Transformation... From age 11 to 13 1/2

Princess Sassy, with her interest in fitness and experience with cross-country running, and I, with my education in nutrition, were after him all summer to eat more.  But he was enjoying the new attention.  Adults commented on how thin he was and how different he looked... And, of course, the girls took notice.  He's been afraid to regain his round face and growing-boy chubbiness, even though he's far from it, and we told him he was risking his brain and organs by restricting his caloric intake, as well as his muscle mass.  He said he just didn't feel that hungry.

Now that the high school health instructor and the one of our health providers (a chiropractor, who is also a certified fitness trainer) both repeated the same things his sister and I had been telling him, it's starting to make a difference.  The prince now has an appetite, and the chiropractor explained how it was normal for a boy his age to bulk up, grow a lot, then plateau, both in growth and hunger.  But now that period had passed, he's doing extensive work outs and running, he's hungry again... ALL the time... and he needs to learn his "new normal" for eating.   The doctor told him that at his activity level, he could eat over 4000 calories a day, and stay in a healthy, trim weight range.

Meanwhile, the high school cross-country coach has also explained to him the hazards of running too much and too far, so we're trying to rein him in, as far as the exercise goes.

Our chiropractor gave him an easy first step by telling him to take one day, and "pig out."  He was to write down all he ate, and find out how many calories it was, and also the amount of carbs, fat, and protein he'd eaten in the process.  

The doctor told him to aim for 60% carbs, 20% (good) fats, and 20% protein... So we've had a lot of discussions about what foods fit into each category, and that it's important to have some of each at every snack and meal.

The Recipe Calculator at has been invaluable in this nutrition exercise.  By adding foods and amounts, the calculator is meant to figure out the nutrition information for one serving of any recipe.  But we have been able to do the same for whole meals or even, as Princess Eager figured out, a whole day.  She just sat down and entered everything she'd eaten for the whole day, as if it was a single recipe, specified that it fed 1 person, and the whole day was calculated for her.  

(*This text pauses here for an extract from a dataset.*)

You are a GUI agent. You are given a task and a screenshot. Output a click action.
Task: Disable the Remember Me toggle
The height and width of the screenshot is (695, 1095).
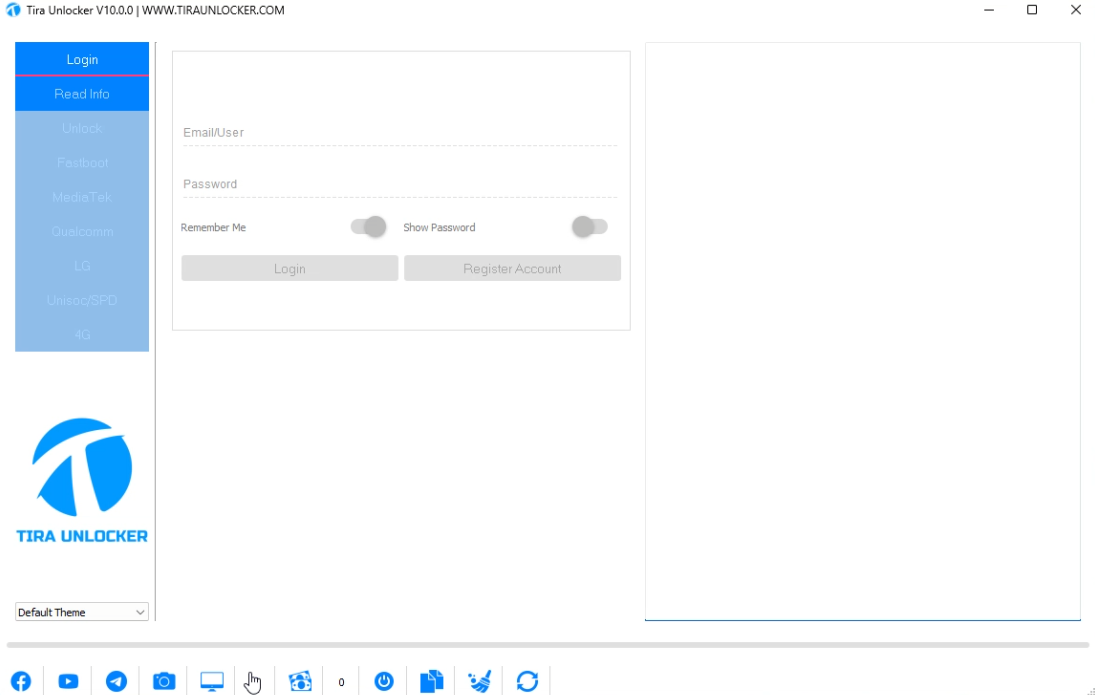(x=369, y=227)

Prince Go-for-It's "pig out day" totaled just under 4000 calories.  He was amazed at how 'off' he'd been on guessing his food needs.

The focus on one prince's diet has shined a light on the habits of the whole family.  All of the kids are very physically active.  Go-for-It wasn't the only one who was being too conservative about fueling the athletic body.  It's also reminded me to fuel my tired self regularly, and with the right combinations of nutrients, so my body is not burdened trying to keep moving and restoring itself without the proper help from the food I eat.

So with 5 hungry, athletic teens at home, and 2 younger, but growing fast, too, food does not last long in our house. 


This week I made 4 loaves of bread on Sunday, again on Wednesday night, and we were down to 2 heels by mid-morning on Friday.  I buy mounds of fruit that disappear just as quickly.  It's not exactly helpful in our quest to improve our finances, but I feel better that the kids are now respecting those hunger pangs, and have learned a lot about how to feed them adequately.  

I am happy that they still prefer to make healthy choices with fruit, cottage cheese, quality yogurt, protein-boosted fruit smoothies, salads, and sandwiches of meat, veggies, and whole wheat bread, instead of filling the need for energy with empty calories of refined sugar, white flour, and unhealthy fats.  
Not to say, though, there are not some cookies baking in our kitchen, and most don't even get a chance to cool.

Of course, we've peppered all of this discussion with reminders that this is all about health, and not appearance, and that a person's value is not in his or her looks or weight, but in character and heart.